#### What to work on:
- A) From the forum thread about comparing number ranges in two files, list every number pair the poster gives for the first file (the one with bigger numbers) in the clarified example.
- B) Continue the forum thread about comparing number ranges in two files, starting after its last reply.

#### Excerpted text:
--- START ---
Tek-Tips is the largest IT community on the Internet today!

Members share and learn making Tek-Tips Forums the best source of peer-reviewed technical information on the Internet!

  • Congratulations Shaun E on being selected by the Tek-Tips community for having the most helpful posts in the forums last week. Way to Go!

Cmparing values in two arrays 3

Status
Not open for further replies.

Captainrave

Technical User
Nov 16, 2007
97
GB
Hi, its me again :(.

So I have to files. Both have a range of numbers like so (in a list with each number in a separate cell and each pair of numbers on a new line)...
array 1: 0..150, 300..500
array 2: 3..8, 10..20 and so on.

I need a script that will find all the numbers from array 2 in array 1, record the line number it found the match on, do a calculation (I can code the calculation part myself...I think, but thats not important at the moment) and then push out the result. But I have NO idea what code will enable me to do this search. Any ideas?

Many Thanks!
Alex.
 
I can imagine this has puzzled many people (it certainly has me). In your first paragraph you talk about files with ranges of numbers on a line. In your second paragraph you talk about arrays and line numbers. It would help if you could provide a better example of your start point, what you want to achieve and what that looks like.

I suspect you are going to have to use 'nested for loops'.


I hope that helps.

Mike
 
Sorry, I think I confused myself to be honest.

Basically I have one file like this (bigger numbers):
10 80
100 150
200 240
400 500

And a second file (lots of smaller numbers):
5 8
15 25
50 60

For both files the two numbers on each line represent a range, for example line 10 80 represents 10 TO 80. Same in the second file. As you can see the numbers in the second file are smaller. I need to find where the numbers in the second file lie in the first file and apply a calculation. I am going to set it up such that perl will take one line at a time from file 2 and test it against ALL of file 1, when it finds which pair in file one the number lies between I will direct it to a calculation and then output this calculation. But I have no idea how to code the loop, its confusing me, plus I dont have the coding experience necessary yet.

There will be further problems, but Im trying to keep it as simple as possible at the moment.
 
You could create a hash from the first file (the big ranges) and then search the hash to see if the ranges in the second file are found. How big are the files? Are the line numbers important?
--- END ---
#### Dataset rows:
--- START ---
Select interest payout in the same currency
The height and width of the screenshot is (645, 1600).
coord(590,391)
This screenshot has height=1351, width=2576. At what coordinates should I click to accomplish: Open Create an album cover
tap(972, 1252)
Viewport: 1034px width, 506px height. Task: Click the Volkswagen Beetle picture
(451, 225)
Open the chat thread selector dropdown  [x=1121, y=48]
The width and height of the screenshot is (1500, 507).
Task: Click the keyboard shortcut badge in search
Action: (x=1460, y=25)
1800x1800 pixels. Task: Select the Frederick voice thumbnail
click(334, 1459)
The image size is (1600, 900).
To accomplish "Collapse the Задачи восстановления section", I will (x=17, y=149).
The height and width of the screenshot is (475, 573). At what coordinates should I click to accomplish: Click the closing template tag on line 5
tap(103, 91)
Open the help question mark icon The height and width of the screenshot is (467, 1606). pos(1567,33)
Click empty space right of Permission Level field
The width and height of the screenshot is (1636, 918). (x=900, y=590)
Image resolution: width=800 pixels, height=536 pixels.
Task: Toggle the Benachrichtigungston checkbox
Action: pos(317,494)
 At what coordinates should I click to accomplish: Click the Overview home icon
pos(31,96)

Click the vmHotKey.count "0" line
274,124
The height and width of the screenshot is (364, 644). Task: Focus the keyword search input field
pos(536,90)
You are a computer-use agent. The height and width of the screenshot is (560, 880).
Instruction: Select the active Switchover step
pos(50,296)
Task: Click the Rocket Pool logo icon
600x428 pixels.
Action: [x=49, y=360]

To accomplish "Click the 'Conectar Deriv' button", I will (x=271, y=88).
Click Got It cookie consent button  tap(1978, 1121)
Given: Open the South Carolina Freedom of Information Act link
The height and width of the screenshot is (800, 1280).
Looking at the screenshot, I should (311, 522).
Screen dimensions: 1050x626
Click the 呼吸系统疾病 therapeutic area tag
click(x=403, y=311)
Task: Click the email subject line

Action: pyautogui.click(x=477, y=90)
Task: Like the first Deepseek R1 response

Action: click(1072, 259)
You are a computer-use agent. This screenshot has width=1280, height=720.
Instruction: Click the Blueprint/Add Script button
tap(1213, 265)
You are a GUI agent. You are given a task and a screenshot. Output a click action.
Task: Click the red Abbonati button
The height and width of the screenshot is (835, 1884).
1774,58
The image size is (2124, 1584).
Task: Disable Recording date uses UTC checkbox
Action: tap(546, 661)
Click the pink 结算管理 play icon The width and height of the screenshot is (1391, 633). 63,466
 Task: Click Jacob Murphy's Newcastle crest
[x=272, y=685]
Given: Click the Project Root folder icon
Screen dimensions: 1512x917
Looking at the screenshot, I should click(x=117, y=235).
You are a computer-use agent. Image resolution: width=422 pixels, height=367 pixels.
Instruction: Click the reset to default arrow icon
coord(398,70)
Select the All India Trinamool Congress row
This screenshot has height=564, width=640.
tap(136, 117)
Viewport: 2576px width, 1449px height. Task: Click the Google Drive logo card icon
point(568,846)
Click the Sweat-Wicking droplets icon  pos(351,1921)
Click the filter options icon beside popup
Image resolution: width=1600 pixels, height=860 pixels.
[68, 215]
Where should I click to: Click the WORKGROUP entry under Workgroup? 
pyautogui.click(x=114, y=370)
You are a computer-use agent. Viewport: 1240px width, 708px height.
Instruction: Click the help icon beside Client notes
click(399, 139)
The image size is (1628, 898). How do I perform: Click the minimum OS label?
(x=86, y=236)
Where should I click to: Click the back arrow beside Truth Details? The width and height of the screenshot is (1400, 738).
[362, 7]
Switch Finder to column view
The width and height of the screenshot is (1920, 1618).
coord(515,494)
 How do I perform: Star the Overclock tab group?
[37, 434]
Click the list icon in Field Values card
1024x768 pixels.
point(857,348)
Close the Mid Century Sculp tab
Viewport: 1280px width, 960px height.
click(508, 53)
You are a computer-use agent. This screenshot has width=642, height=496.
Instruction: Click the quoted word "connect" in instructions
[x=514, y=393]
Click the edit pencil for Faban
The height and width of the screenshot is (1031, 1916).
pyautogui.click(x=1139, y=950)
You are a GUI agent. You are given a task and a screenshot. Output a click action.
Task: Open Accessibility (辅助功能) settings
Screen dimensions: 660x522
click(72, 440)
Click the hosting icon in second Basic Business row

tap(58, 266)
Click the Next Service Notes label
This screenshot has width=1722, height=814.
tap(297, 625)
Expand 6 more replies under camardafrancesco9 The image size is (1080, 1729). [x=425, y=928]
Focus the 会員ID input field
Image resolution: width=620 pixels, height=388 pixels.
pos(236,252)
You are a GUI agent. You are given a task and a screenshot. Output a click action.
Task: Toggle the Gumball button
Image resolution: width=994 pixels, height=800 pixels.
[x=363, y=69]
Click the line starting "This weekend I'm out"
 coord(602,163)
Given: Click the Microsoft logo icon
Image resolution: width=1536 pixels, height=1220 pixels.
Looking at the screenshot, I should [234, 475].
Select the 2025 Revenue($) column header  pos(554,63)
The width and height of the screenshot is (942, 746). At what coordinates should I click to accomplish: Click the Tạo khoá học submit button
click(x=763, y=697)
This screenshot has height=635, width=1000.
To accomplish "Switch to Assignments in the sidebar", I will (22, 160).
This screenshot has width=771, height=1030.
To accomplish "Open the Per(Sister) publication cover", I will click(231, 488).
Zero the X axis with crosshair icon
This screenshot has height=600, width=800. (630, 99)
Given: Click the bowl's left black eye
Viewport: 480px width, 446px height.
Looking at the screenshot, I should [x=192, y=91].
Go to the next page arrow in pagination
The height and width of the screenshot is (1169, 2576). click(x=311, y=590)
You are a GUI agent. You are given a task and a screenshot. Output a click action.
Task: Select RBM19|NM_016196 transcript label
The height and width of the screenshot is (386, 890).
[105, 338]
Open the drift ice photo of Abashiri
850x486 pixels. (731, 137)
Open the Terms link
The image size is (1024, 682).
--- END ---
#### Results for each task:
- A)
10 80
100 150
200 240
400 500

- B)
------------------------------------------
- Kevin, perl coder unexceptional! [wiggle]
 
The files are just a few hundred Kbs. The line numbers where the 2nd file numbers are found to lie in will need to be recorded somehow.
 
You didn't specify many things about your numbers:
-may the ranges in each file overlap?
-are the ranges inclusive of their extremes?
-are the ranges in the 2nd file always either fully inside or fully ouside the ranges in the 1st one?
Examples:
1: 10..100 - 2: 9..10
1: 10..100 - 2: 10..100
1: 10..100 - 2: 9..101
1: 10..100 - 2: 9..11
Are any of these combinations possible and what should be done with them?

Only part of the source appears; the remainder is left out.